También tiene contras un país en el que es difícil dar con alguien que no domine el inglés: «Los precios, casi todo es dos o tres veces más caro que en España». Paga 750 euros de alquiler al mes en un piso compartido, aunque cierto es que los sueldos son acordes con los elevados precios. Son altísimos en materia alcohólica: «Una caña, aquí son de 40 cl., cuesta ocho o nueve euros y las copas son carísimasy muy escasas». Los impuestos al alcohol son muy altos y solo la cerveza se puede adquirir en supermercados, el resto en licorerías y en horarios restringidos. «De lunes a viernes a partir de las 20 horas, los sábados a partir de las 18 y los domingos, festivos y días de elecciones no venden en ninguna tienda».

Frecuentan el botellón casero los noruegos, que no son en absoluto de buen yantar. Para Juan lo peor de la experiencia está en la comida: «Aquí comen poco, mal y caro». No es raro que empaquete en la maleta chorizos, jamón, queso y comida de la abuela... Y por mucho tiempo. «De momento estoy contento aquí y el proyecto dura hasta 2021», relata, y explica que no hay planes de mudanza y que Asturias no es un objetivo a corto plazo. «Tengo clarísimo que como en Asturias no se vive en ningún lado y espero que algún día pueda volver, aunque sea para jubilarme».

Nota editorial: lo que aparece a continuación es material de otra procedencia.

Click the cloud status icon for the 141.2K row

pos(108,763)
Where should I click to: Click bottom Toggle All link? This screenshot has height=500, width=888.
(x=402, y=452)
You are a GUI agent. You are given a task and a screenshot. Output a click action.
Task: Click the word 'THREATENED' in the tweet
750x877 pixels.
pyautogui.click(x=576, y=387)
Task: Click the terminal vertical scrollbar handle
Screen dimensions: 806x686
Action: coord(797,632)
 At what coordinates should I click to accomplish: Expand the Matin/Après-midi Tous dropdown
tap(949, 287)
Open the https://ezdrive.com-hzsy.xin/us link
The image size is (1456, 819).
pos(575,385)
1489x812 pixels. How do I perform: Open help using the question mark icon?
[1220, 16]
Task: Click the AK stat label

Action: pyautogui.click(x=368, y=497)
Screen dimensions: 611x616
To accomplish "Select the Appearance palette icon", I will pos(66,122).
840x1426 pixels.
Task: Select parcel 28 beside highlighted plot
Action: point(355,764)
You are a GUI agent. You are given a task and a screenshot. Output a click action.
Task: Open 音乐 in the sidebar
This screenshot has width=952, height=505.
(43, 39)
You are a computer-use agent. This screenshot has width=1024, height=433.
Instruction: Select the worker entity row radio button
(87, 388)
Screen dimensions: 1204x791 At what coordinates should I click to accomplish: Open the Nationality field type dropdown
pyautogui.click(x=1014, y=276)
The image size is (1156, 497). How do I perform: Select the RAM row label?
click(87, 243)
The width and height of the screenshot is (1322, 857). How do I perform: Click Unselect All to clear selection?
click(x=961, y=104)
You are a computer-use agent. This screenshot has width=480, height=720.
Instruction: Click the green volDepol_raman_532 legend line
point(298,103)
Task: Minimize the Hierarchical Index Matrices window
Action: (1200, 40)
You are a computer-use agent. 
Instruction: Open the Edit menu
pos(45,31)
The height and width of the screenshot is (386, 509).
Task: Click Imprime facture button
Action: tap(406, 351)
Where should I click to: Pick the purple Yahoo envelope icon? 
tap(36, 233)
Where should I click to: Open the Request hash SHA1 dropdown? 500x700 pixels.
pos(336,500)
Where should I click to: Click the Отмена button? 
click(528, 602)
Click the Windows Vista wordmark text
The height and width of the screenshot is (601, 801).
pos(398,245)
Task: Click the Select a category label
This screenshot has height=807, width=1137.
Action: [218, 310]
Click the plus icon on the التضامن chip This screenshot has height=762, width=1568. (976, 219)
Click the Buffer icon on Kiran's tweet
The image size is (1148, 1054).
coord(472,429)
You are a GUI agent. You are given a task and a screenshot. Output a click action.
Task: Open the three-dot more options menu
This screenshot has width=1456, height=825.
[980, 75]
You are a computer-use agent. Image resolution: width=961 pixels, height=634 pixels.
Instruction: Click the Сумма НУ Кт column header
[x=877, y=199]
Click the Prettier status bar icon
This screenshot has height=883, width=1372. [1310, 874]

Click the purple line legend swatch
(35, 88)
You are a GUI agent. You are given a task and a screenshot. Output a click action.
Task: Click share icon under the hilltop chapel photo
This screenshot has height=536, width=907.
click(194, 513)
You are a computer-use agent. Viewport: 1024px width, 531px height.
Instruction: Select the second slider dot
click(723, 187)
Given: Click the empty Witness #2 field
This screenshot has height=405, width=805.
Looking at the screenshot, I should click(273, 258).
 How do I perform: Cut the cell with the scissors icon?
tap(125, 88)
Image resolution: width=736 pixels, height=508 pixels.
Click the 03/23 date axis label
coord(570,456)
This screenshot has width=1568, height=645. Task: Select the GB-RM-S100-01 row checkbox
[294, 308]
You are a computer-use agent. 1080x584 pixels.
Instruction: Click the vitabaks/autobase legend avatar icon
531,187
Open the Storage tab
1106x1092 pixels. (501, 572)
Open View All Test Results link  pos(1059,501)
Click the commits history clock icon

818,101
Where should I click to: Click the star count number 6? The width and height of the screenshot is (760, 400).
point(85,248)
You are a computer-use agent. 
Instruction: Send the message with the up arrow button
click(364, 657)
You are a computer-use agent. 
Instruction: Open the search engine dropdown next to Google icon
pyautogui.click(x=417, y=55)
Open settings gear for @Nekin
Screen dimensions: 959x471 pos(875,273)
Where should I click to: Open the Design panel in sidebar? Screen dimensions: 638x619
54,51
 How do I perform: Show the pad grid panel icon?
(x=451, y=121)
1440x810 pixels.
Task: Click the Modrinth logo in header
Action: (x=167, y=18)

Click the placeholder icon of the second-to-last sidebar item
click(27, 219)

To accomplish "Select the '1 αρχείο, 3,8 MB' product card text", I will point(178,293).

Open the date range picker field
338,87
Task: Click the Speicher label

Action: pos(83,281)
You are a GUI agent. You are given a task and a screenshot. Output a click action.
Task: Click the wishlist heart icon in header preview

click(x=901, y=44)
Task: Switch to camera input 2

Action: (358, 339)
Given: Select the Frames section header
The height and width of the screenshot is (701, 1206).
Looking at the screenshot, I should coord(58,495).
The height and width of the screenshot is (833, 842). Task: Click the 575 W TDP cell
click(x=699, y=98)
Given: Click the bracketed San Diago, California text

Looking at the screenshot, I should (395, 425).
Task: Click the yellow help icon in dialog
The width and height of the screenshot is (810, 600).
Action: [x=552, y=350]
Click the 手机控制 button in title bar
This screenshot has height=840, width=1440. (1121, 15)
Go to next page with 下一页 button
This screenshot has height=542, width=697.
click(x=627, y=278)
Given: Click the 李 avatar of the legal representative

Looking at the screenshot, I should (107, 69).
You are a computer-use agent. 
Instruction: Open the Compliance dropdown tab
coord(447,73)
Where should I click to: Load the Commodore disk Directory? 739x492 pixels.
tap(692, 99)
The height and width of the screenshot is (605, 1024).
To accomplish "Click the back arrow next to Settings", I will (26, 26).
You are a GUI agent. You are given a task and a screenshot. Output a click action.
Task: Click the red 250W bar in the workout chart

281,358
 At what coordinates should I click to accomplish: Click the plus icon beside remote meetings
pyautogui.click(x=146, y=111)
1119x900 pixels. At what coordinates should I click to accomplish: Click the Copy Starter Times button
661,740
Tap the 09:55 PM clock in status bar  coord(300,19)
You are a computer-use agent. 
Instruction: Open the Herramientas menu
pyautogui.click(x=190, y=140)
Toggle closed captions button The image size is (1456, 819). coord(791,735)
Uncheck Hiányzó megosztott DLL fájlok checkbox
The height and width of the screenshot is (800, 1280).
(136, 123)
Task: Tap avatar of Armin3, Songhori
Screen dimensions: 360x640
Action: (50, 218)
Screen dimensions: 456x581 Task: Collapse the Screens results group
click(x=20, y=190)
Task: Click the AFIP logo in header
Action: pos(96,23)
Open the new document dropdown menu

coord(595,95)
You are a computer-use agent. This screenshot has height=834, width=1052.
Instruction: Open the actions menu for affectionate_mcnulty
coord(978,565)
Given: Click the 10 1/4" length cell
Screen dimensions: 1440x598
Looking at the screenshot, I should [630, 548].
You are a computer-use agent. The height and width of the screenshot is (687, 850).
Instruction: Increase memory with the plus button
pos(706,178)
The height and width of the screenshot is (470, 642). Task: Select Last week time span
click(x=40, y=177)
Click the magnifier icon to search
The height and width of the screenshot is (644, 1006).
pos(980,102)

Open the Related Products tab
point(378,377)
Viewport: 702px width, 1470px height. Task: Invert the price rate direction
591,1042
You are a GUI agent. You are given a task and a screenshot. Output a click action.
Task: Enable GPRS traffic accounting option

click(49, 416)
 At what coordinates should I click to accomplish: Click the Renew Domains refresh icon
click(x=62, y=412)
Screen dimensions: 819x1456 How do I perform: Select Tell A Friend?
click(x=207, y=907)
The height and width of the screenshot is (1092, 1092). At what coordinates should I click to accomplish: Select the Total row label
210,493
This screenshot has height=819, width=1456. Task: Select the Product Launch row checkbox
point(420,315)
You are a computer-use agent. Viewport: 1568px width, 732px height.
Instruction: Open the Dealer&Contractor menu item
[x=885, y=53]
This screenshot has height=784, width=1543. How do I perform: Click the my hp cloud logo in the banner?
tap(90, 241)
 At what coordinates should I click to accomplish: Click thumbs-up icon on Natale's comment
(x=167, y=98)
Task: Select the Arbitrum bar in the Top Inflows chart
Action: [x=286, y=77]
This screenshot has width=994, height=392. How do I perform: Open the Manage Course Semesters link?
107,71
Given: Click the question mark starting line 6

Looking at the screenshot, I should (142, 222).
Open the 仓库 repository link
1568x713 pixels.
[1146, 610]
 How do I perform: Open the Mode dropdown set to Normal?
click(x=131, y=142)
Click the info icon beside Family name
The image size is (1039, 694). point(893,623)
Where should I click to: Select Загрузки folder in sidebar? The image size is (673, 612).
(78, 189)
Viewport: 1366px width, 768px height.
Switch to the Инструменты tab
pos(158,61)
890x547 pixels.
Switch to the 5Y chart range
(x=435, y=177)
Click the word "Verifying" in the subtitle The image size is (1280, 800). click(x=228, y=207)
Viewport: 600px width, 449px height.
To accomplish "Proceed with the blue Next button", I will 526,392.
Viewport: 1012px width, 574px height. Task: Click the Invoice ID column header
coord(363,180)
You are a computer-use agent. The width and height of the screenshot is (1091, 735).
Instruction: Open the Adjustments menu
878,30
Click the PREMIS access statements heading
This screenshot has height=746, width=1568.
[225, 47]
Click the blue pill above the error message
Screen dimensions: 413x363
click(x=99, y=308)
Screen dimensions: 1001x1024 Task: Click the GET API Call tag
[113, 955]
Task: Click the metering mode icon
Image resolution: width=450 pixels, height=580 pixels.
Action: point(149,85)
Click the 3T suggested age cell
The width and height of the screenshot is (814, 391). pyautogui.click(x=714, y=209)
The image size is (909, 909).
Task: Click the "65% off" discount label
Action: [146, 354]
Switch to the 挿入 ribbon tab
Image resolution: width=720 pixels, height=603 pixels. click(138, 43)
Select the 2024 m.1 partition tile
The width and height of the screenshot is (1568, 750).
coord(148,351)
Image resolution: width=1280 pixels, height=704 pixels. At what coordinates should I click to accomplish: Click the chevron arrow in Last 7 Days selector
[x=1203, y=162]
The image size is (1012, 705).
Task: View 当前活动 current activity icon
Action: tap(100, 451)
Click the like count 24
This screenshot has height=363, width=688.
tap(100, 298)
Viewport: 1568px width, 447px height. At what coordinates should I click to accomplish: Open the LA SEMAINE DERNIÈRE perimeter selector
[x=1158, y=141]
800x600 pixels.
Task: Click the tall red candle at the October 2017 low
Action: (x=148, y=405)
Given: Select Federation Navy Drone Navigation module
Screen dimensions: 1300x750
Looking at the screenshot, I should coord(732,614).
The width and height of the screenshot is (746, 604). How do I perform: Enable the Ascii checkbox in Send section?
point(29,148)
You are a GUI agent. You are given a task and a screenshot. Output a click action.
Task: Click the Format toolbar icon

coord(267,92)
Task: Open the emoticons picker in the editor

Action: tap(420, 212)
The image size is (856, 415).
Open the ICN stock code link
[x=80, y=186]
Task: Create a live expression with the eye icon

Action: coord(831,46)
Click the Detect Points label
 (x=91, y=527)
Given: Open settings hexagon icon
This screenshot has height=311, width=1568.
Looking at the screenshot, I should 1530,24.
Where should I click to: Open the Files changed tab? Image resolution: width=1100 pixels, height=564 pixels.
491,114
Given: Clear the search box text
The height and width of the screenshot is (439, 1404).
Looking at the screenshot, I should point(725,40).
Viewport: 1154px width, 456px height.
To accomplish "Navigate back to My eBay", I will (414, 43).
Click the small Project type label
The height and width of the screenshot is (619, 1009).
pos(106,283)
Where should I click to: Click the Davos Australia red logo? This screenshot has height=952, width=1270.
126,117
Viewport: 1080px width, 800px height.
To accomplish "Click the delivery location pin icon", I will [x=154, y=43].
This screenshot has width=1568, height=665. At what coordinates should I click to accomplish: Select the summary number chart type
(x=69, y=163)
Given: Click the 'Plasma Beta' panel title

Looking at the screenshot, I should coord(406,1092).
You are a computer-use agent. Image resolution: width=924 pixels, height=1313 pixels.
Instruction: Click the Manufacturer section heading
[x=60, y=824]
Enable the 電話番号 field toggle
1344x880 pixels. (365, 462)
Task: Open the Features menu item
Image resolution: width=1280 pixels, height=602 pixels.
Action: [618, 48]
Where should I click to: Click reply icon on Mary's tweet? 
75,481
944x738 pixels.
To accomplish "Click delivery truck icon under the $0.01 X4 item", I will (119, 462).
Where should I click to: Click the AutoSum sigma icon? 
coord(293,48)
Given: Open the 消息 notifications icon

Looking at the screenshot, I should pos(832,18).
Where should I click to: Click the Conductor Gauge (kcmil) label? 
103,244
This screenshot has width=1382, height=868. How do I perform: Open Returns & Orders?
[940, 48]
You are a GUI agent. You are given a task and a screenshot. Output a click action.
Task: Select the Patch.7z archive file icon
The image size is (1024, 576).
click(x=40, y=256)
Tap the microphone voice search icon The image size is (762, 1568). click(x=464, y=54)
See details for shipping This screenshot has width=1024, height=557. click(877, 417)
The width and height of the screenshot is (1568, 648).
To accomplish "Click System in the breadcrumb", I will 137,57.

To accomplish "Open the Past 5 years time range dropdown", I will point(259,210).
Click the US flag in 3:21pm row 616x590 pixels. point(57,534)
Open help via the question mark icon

De momento, seguirá disfrutando de un país que le ha permitido «esquiar sin parar todo el invierno» y que ahora con el buen tiempo le descubrirá otras bellezas. «Este mes viene mi novia y haremos un viaje por todo el Sur de Noruega, donde hay paisajes y fiordos impresionantes. Y aún tengo pendiente ir al Norte a ver auroras boreales, algo que tienes que ver al menos una vez en la vida».